▶ Problem requirements:
Would you return, word for word, the lines of the data below from the line with "Task: Open the hamburger menu icon" through the line with "You are a computer-use agent. The image", and no others?

▶ Supplied entries:
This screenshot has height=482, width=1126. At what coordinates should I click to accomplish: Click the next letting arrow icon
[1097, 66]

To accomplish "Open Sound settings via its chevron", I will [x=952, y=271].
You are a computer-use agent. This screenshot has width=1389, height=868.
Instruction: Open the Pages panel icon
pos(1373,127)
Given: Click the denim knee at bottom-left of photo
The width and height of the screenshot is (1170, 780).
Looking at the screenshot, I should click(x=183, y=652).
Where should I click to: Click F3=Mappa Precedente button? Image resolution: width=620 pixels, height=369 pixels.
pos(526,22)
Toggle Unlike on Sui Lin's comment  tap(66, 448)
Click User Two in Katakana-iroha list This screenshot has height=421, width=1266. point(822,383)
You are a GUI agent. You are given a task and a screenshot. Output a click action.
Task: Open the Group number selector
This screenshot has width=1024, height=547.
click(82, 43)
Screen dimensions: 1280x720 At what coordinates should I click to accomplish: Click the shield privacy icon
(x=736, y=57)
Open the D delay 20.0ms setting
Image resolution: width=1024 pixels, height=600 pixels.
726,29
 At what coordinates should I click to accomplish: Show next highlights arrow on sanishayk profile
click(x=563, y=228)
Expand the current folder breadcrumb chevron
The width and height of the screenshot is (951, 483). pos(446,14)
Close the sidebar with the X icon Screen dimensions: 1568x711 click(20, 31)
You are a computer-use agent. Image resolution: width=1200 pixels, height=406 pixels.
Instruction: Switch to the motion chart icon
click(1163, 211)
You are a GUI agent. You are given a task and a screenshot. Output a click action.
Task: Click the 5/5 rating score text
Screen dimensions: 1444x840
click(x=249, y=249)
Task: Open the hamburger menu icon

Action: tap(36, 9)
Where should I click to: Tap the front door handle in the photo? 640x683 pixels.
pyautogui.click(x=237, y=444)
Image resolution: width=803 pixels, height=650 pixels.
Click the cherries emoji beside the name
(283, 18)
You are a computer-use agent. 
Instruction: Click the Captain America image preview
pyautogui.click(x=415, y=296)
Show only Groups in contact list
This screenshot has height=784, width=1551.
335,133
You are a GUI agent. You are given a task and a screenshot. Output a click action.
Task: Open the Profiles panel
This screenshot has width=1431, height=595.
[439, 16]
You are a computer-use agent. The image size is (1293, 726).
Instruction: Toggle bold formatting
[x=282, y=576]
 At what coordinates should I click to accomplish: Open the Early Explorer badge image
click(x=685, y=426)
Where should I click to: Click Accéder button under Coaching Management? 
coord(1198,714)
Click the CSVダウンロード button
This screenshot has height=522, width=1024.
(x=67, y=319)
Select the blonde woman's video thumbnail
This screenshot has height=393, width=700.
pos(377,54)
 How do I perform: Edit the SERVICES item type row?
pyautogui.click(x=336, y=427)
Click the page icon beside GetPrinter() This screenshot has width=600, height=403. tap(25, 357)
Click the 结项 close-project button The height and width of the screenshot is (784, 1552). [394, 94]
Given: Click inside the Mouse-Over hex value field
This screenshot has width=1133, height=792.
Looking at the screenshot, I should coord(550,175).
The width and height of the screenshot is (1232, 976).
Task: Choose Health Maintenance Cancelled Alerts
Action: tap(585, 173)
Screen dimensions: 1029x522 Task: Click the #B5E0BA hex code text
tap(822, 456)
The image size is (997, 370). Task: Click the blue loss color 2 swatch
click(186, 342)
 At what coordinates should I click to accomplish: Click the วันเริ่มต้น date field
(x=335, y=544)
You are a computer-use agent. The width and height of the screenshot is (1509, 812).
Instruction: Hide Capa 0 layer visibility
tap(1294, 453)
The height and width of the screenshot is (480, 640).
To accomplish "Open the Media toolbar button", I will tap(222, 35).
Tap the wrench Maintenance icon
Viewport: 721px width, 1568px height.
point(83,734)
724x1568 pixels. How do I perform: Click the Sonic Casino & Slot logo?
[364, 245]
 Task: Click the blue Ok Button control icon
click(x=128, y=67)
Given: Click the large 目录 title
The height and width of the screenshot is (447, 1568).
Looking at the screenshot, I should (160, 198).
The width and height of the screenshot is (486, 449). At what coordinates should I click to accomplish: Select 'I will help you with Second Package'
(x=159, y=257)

▶ Answer to the problem:
Task: Open the hamburger menu icon

Action: tap(36, 9)
Where should I click to: Tap the front door handle in the photo? 640x683 pixels.
pyautogui.click(x=237, y=444)
Image resolution: width=803 pixels, height=650 pixels.
Click the cherries emoji beside the name
(283, 18)
You are a computer-use agent. 
Instruction: Click the Captain America image preview
pyautogui.click(x=415, y=296)
Show only Groups in contact list
This screenshot has height=784, width=1551.
335,133
You are a GUI agent. You are given a task and a screenshot. Output a click action.
Task: Open the Profiles panel
This screenshot has width=1431, height=595.
[439, 16]
You are a computer-use agent. The image size is (1293, 726).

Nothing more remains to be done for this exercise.